Census

Posted on Nov 30, 2022 • Originally published at getcensus.com

How to solve the SQL compilation error: "Missing column specification"

Data analytics and business intelligence have grown to be key considerations for most businesses in today's market. Organizations are now investing more in their data technologies, and there's an increasing focus on being data-driven. Unsurprisingly, Snowflake has emerged as a first-choice data warehousing technology solution for many, greatly enhancing the development experience when working on SQL-heavy tasks. 🏆

Although working with SQL on Snowflake is largely similar to working with any other SQL platform, there are some cases where the Snowflake environment differs from the rest. One such case is running into a missing column specification error, which arises due to the distinctive way that Snowflake's query processing engine evaluates and parses SQL queries.

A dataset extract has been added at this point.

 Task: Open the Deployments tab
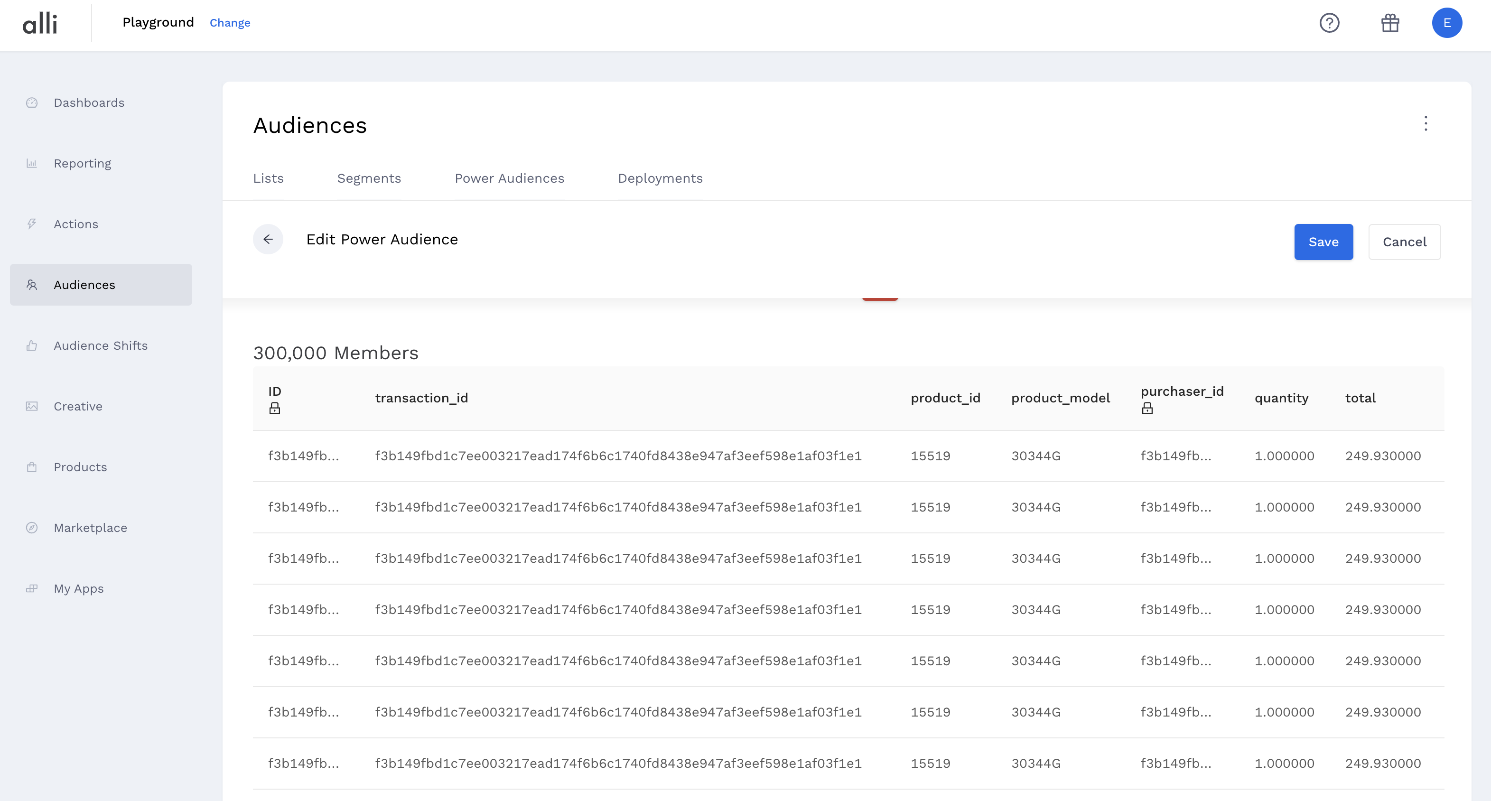tap(660, 178)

In this article, you'll take a closer look at this error to better understand what it is, how it arises, and how it can be resolved.

For starters, what’s a SQL compilation error?

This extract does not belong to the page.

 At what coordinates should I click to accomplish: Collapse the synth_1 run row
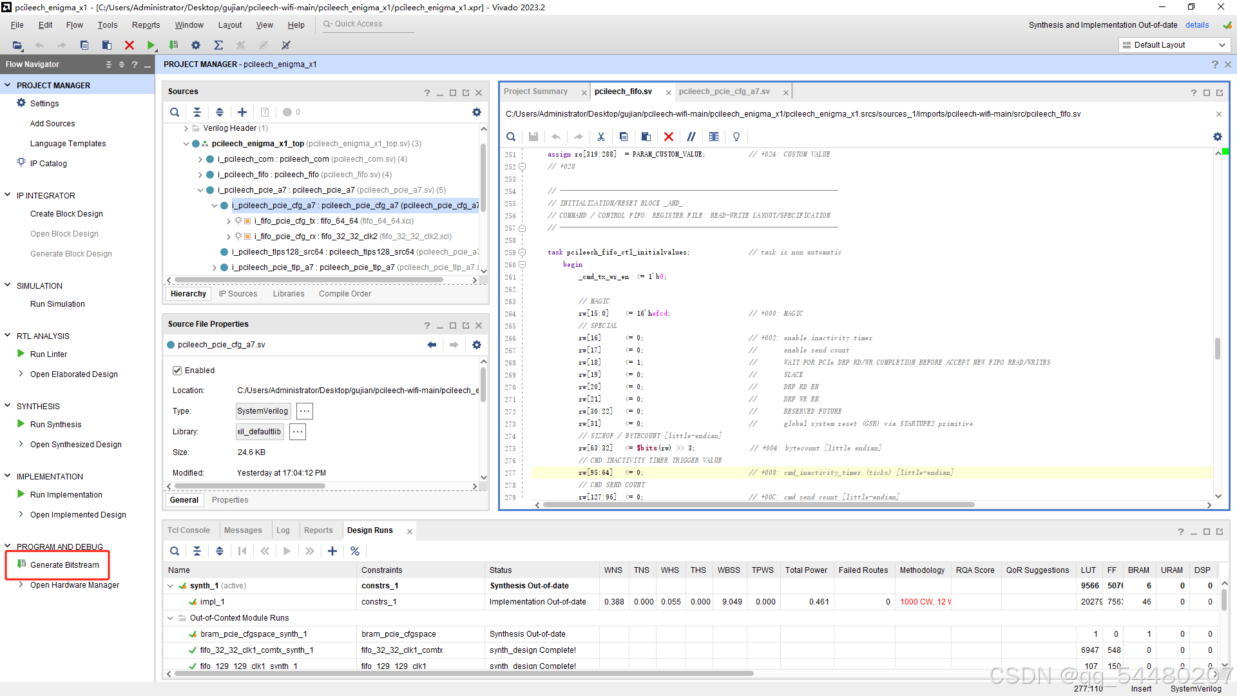point(170,586)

Snowflake, like other database platforms, works with SQL and has implemented its own version of a SQL query engine. Although Snowflake largely follows the standard SQL syntax, it has a few modifications to the syntax and semantics when compared to databases such as Postgres or MySQL.

As such, queries submitted to Snowflake for execution are compiled and validated to ensure they conform to Snowflake's query syntax rules. Like any other language, SQL conforms to a set of lexical usage rules and semantics. So, when a query is submitted to the query processing engine, it undergoes a process called compilation, during which the SQL statements undergo syntax checks and semantic checks to ensure compliance with these rules.

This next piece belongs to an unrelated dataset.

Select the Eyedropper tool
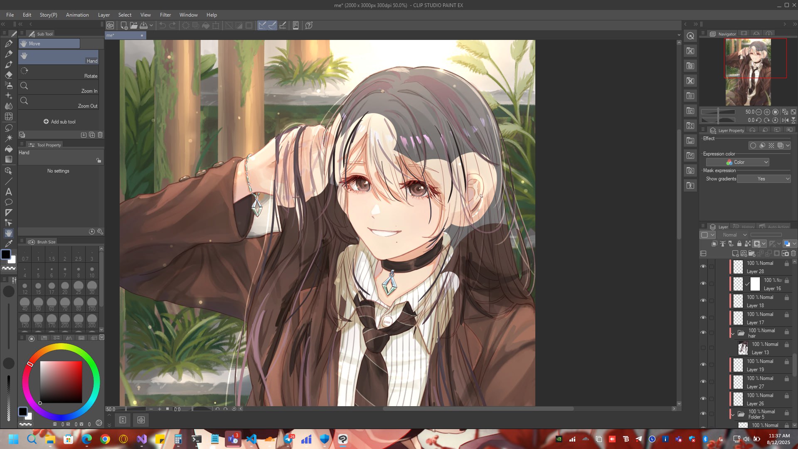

✅ Syntax Checks ensure that keywords are spelled correctly, statements are terminated with delimiters, and there aren't any unsupported formats in the query.

✅ Semantic Checks ensure that the objects such as tables and columns used within the query are valid and available to the user.

Any syntax or semantic failure during the compilation process results in a compilation error.

What causes "missing column specification" errors in particular?

"Missing column specification" is a type of SQL compilation error, meaning that this error arises due to some incorrect syntax in the SQL query you're trying to process. 🛑 Specifically, the missing column specification error arises when you use Snowflake's data definition language (DDL) to create a table or create a view (materialized or not).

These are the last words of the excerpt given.